Today we remember James Sullivan as first Massachusetts Governor of Irish descent and as founder and first president of The Massachusetts Historical Society. Yet his achievements defending Irish immigrants, elucidating injustices in Irish history and his landmark legal defense of the Catholic Church against being taxed to support the Commonwealth's official Protestant religion, remain almost unknown. He was also a significant diplomat, a brilliant legal scholar, and historian who influenced the creation of the United States Constitution. He continued throughout his political career to be the principal voice in Massachusetts supporting popular rights.
His brother John Sullivan initiated hostilities of the American Revolution in New Hampshire, played a major role in the Siege of Boston, performed heroically at Long Island, Brandywine, and Germantown, brilliantly at Trenton and Princeton, and incomparably at Butte's Hill.
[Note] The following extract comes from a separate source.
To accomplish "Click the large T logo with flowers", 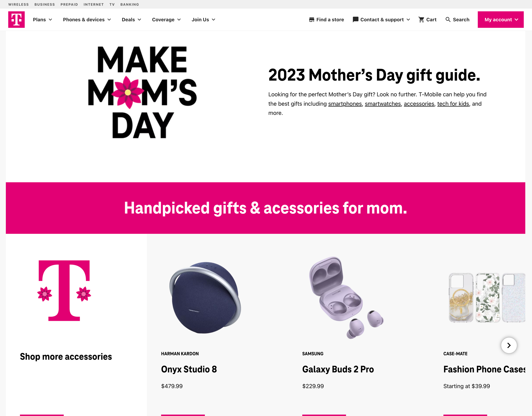I will click(x=64, y=290).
While serving in Canada he kept the American Army intact during the failed invasion of 1776, and in 1779, Sullivan led a massive campaign against the Iroquois who had sided with the British in the Revolution. As member of the Continental Congress he strengthened the French and Spanish alliances and allayed anti-Catholic prejudice. After the war, he served three terms as Governor of New Hampshire and, confronting hundreds of angry farmers, personally averted another Shays's rebellion. Yet Sullivan's military career has sometimes been downplayed, while his other accomplishments have been undervalued.
Their immigrant father, an indentured servant and dispossessed Chief of Clan O'Sullivan Beara, had extraordinary Irish forbears who rose to prominence in conditions partly presaging the American Revolution. He passed something extraordinary on to these sons.